Médée, en effet, gêne. Elle est plus savante que les médecins officiels qu'on n'appelle plus en ville lorsqu'il y a un malade ; elle sait adoucir les crises de Glaucé, fille de Créon et de Mérope, traumatisée dans son enfance et entretenue volontairement dans un état de faiblesse avancé pour ne pas mettre en péril le trône ; elle sait s'en faire aimer comme d'une fille ; elle sait lire dans les coeurs de ses interlocuteurs ; elle sait aussi, après presque dix ans à Corinthe, découvrir le terrible secret de Créon : le meurtre de sa fille ainée Iphinoé, que Mérope voulait placer sur le trône pour sauver la cité. Cette découverte, qu'elle garde pour elle, cause sa perte, car le secret est bien protégé. Les autorités décident de la faire disparaître mais il leur faut des raisons.
C'est l'avidité de Presbon et la haine jalouse d'Agaméda pour Médée qui fournissent le prétexte.

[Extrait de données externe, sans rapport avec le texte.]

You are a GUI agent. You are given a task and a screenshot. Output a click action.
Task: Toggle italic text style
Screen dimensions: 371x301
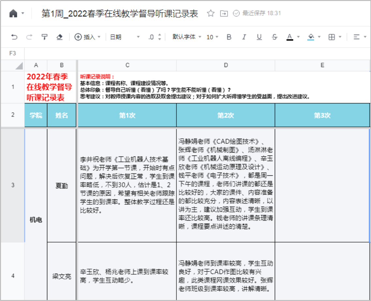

L'ancienne élève de la guérisseuse et le cupide colchidien prétendent que Médée aurait tué son frère avant de fuir la Colchide (lorsque Médée et sa suivante affirment que c'est le roi lui-même qui l'aurait tué, pour les mêmes raisons que Créon a tué son aînée) ; les savants font courir la rumeur que la peste s'est abattue sur la ville non à cause de leur négligence mais par la faute de la sorcière étrangère. Brusquement, ses anciens patients la dénoncent, Glaucé, qui ne comprend pas qu'elle est manipulée, se retourne contre celle qui, croit-elle, l'a abandonnée. Médée devient l'Autre, celle dont on se méfie et qu'on rejette. Exilée, Médée fuit dans les montagnes, confiant ses enfants aux prêtresses d'Héra. Bien des années plus tard, elle apprendra qu'à peine avait-elle quitté la ville, ses enfants étaient massacrés par les habitants qui inventeront plus tard leur version des faits.
Dans ce roman, pas de surnaturel ni de sorcière mais une femme, étrangère, intelligente et hors norme pour la société patriarcale et ethnocentrée de Corinthe, qu'il faut abattre en inventant un mythe autour de sa personne pour la discréditer. C'est aussi l'histoire d'une ville qui se croit meilleure que les autres, refuse l'altérité et le changement, et engendre sa propre perte par son aveuglement.